__TEXT SHOWN__.
▬▬▬▬▬▬
How to efficiently group rows?

M

MaxLich2018-04-17 22:01:12

Java

MaxLich, 2018-04-17 22:01:12

Hello. It is necessary to solve such a problem, and it does not work.
The input is a set of strings of the form:
A;B;C
X;Y;Z
J;A;Z
U;V;W
E;E;E
D;F;G
If two strings have common elements in the same position (one or more ), then they are considered to belong to the same group. If two groups intersect, then it is considered that this is one group. That is, the following lines will form one group:
F;I;J
F;X;A
D;X;P
The first and second lines have a common element - "F", the second and third - "X". And they all belong to the same group.
You need to find all such groups, count their number, and print these groups in descending order of their size (the size of a group is the number of rows in it). I've been fighting for almost two days now, and I can't solve this problem. I came up with one solution, but it does not work when there are about 1,000,000 rows: the calculation takes too long. Well, accordingly, with a large amount of data, the question arises about the economical use of memory.
At first I had the following algorithm:
1. I create a list of lists of strings: List> , it will store groups
2. I throw the first line into it (respectively, I create the first group).
▬▬▬▬▬▬
[Stored data]
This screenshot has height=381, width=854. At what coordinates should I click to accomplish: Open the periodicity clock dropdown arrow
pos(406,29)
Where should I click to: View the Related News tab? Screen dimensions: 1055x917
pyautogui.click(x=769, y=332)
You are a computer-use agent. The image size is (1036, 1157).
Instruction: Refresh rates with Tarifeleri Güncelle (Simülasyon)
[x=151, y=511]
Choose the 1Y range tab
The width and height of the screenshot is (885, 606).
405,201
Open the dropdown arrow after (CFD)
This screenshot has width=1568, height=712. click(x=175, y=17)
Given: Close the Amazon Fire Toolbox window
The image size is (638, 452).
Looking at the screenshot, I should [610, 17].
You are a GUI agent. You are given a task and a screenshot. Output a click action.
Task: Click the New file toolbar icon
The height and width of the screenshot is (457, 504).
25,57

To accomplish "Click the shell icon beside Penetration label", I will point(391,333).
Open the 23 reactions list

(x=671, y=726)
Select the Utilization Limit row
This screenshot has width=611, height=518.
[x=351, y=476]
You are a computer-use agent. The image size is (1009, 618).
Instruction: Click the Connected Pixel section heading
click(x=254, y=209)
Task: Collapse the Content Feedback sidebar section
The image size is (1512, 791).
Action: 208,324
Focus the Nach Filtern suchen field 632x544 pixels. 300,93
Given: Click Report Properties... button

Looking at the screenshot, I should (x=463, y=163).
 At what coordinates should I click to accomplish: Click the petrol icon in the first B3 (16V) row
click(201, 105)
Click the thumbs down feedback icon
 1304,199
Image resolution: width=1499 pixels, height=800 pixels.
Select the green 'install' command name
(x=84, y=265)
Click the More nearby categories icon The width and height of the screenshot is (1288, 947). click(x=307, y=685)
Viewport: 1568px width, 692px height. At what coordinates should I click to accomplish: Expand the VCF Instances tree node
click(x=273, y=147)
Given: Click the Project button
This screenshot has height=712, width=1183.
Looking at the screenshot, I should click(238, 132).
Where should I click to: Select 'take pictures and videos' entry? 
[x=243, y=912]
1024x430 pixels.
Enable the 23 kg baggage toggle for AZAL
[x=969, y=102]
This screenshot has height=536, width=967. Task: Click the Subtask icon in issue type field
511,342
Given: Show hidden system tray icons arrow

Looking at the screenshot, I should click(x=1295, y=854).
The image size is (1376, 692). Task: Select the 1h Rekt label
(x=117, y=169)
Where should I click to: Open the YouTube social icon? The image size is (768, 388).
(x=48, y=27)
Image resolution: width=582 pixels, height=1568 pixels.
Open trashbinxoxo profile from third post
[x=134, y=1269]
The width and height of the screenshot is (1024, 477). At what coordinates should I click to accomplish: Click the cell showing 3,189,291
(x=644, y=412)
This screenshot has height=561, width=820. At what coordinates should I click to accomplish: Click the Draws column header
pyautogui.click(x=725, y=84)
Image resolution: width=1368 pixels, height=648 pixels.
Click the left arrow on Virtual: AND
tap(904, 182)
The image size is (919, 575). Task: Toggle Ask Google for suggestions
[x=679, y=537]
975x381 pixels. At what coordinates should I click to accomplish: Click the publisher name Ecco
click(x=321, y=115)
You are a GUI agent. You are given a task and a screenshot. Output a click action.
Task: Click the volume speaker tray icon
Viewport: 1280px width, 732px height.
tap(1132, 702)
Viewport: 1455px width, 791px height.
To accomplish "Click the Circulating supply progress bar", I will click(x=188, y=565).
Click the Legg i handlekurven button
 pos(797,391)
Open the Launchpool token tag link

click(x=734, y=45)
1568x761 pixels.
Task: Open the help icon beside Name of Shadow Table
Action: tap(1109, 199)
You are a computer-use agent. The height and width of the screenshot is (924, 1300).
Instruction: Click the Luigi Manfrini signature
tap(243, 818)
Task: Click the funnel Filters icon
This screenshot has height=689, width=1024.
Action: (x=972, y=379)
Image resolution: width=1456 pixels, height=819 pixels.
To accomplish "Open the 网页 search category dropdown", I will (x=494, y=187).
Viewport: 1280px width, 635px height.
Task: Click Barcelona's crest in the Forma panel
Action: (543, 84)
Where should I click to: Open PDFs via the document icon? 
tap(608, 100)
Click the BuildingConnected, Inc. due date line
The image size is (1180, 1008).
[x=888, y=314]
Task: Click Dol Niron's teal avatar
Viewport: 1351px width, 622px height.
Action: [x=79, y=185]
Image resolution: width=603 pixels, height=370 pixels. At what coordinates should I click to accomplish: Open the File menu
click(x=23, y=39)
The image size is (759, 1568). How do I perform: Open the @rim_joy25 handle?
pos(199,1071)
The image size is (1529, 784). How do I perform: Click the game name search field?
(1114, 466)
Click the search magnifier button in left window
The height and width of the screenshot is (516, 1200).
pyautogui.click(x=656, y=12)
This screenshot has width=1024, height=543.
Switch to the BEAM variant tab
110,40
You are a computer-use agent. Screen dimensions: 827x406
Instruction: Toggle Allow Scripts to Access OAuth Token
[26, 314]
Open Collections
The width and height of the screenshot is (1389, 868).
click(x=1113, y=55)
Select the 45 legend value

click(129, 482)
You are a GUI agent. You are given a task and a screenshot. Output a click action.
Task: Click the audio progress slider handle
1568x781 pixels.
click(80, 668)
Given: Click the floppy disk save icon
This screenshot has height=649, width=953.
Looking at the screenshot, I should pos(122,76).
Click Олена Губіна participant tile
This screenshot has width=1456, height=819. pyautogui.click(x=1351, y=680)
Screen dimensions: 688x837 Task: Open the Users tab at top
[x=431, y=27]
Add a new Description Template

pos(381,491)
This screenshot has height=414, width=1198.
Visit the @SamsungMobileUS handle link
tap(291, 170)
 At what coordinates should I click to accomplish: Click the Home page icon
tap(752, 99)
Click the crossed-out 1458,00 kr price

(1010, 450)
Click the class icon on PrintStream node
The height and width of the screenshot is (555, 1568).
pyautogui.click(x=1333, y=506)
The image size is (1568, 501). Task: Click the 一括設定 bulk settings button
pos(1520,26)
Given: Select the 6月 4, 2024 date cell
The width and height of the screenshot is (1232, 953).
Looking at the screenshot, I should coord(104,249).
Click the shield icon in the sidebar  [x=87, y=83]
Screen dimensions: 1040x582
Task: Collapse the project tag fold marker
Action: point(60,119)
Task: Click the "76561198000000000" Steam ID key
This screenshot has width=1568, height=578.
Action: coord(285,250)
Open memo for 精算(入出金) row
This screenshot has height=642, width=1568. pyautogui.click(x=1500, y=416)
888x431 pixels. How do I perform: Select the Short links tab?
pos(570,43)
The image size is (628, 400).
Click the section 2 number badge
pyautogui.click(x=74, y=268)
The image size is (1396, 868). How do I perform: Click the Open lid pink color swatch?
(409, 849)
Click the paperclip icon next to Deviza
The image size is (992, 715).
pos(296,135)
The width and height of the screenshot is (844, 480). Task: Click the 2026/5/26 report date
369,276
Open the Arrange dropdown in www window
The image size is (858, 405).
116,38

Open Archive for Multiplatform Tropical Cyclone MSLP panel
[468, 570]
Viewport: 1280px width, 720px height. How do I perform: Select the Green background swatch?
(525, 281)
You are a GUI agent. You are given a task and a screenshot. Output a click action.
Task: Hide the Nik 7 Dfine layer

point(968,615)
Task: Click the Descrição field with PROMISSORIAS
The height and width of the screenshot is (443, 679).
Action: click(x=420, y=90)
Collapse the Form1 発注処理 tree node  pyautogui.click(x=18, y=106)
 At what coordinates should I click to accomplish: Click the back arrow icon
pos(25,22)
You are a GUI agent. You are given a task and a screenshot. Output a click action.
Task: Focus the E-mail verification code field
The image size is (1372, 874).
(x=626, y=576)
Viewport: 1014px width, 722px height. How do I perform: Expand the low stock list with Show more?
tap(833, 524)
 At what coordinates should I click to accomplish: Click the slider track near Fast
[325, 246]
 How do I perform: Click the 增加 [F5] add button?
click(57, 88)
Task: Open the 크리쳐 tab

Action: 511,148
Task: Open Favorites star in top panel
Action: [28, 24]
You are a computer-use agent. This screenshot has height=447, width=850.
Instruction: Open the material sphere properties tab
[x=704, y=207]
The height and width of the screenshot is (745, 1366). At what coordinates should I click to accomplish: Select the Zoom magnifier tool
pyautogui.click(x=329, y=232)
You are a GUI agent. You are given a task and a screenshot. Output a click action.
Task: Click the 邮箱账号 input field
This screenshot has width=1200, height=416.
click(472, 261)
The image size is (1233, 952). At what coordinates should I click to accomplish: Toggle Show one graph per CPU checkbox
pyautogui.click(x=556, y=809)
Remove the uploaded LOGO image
▬▬▬▬▬▬
__PROBLEMS TO SOLVE__.
(a) In the thread on grouping rows, replace "problem" with "task" and write out the passage, beginning at the words "How to efficiently" and stopping after "does not work.".
(b) Turn the entries into a JSON list of strings with one string per line, leaving out blank lines. Begin at the first line of the entries and stop after the line that contains "(x=84, y=265)".
The entries have no connection to the thread on grouping rows.

__THE SOLUTIONS__.
(a)
How to efficiently group rows?

M

MaxLich2018-04-17 22:01:12

Java

MaxLich, 2018-04-17 22:01:12

Hello. It is necessary to solve such a task, and it does not work.

(b)
[
  "This screenshot has height=381, width=854. At what coordinates should I click to accomplish: Open the periodicity clock dropdown arrow",
  "pos(406,29)",
  "Where should I click to: View the Related News tab? Screen dimensions: 1055x917",
  "pyautogui.click(x=769, y=332)",
  "You are a computer-use agent. The image size is (1036, 1157).",
  "Instruction: Refresh rates with Tarifeleri Güncelle (Simülasyon)",
  "[x=151, y=511]",
  "Choose the 1Y range tab",
  "The width and height of the screenshot is (885, 606).",
  "405,201",
  "Open the dropdown arrow after (CFD)",
  "This screenshot has width=1568, height=712. click(x=175, y=17)",
  "Given: Close the Amazon Fire Toolbox window",
  "The image size is (638, 452).",
  "Looking at the screenshot, I should [610, 17].",
  "You are a GUI agent. You are given a task and a screenshot. Output a click action.",
  "Task: Click the New file toolbar icon",
  "The height and width of the screenshot is (457, 504).",
  "25,57",
  "To accomplish \"Click the shell icon beside Penetration label\", I will point(391,333).",
  "Open the 23 reactions list",
  "(x=671, y=726)",
  "Select the Utilization Limit row",
  "This screenshot has width=611, height=518.",
  "[x=351, y=476]",
  "You are a computer-use agent. The image size is (1009, 618).",
  "Instruction: Click the Connected Pixel section heading",
  "click(x=254, y=209)",
  "Task: Collapse the Content Feedback sidebar section",
  "The image size is (1512, 791).",
  "Action: 208,324",
  "Focus the Nach Filtern suchen field 632x544 pixels. 300,93",
  "Given: Click Report Properties... button",
  "Looking at the screenshot, I should (x=463, y=163).",
  " At what coordinates should I click to accomplish: Click the petrol icon in the first B3 (16V) row",
  "click(201, 105)",
  "Click the thumbs down feedback icon",
  " 1304,199",
  "Image resolution: width=1499 pixels, height=800 pixels.",
  "Select the green 'install' command name",
  "(x=84, y=265)"
]